County Executive of Waukesha County
- In office October 18, 2005 – April 21, 2015
- Preceded by: Daniel Finley
- Succeeded by: Paul Farrow

Member of the Wisconsin State Assembly from the 33rd district
- In office January 4, 1993 – October 31, 2005
- Preceded by: Steven Foti
- Succeeded by: Scott Newcomer

Personal details
- Born: October 31, 1955 (age 70) Waukesha, Wisconsin, U.S.
- Party: Republican
- Alma mater: University of Wisconsin–Stevens Point

= Daniel P. Vrakas =

American politician

Daniel P. Vrakas (born October 31, 1955) is an American businessman and Republican politician from Waukesha, Wisconsin.
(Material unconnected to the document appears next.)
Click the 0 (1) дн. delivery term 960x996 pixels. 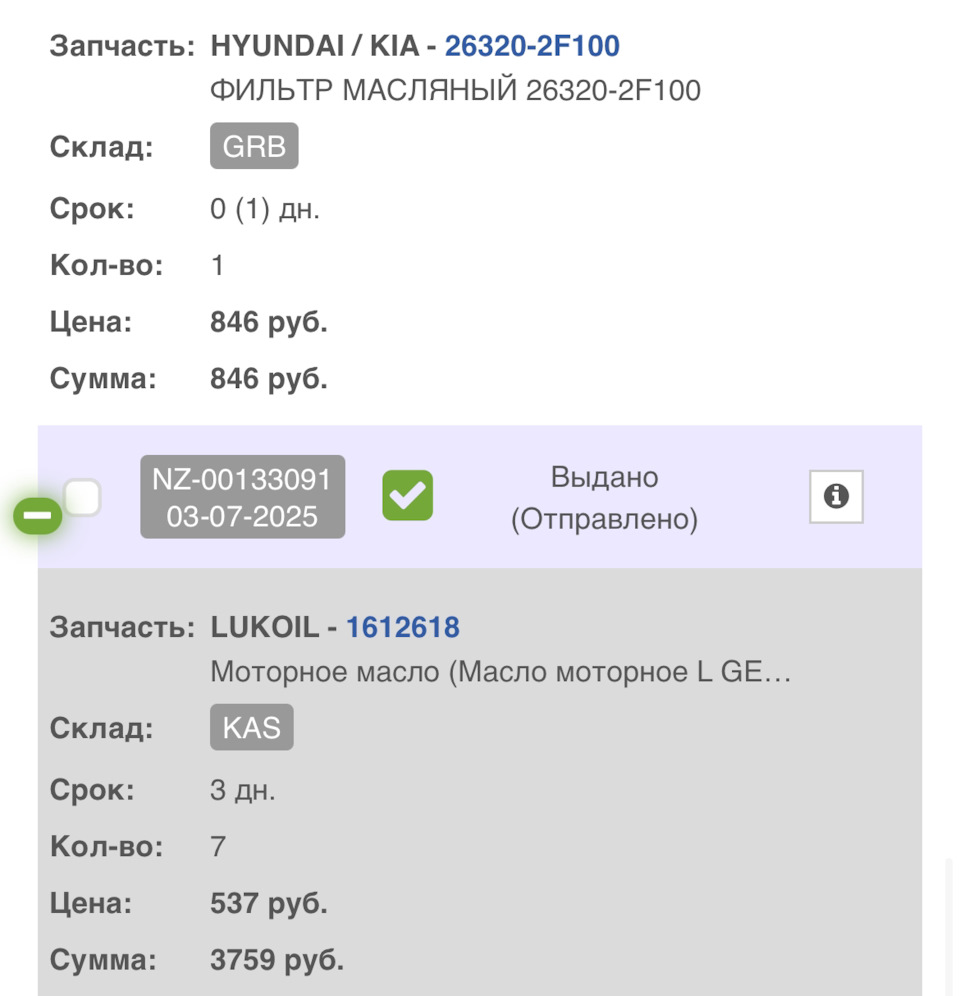[x=265, y=210]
He served 12 years in the Wisconsin State Assembly, representing the 33rd district from 1993 to 2005. He subsequently served ten years as Waukesha County executive.

==Personal life==
Born in Waukesha, Wisconsin, Vrakas graduated from Waukesha High School (now Waukesha South) in 1974 and from the University of Wisconsin-Stevens Point in 1979. He was a restaurant owner. Vrakas lives in Waukesha County's Lake Country area.

==Political career==
From 1991 to 2005, Vrakas served in the Wisconsin State Assembly, representing the 33rd Assembly District. In the Assembly, he was the Republican Caucus Chairman. In 2005, he resigned from the Assembly to run for County Executive of Waukesha County. He was elected County Executive in a special election held on October 18, 2005, and was re-elected to serve a four-year term in 2006, and again in 2011. In November 2014, Vrakas announced that he would retire as Waukesha County Executive. He confirmed that he had been treated for prostate cancer.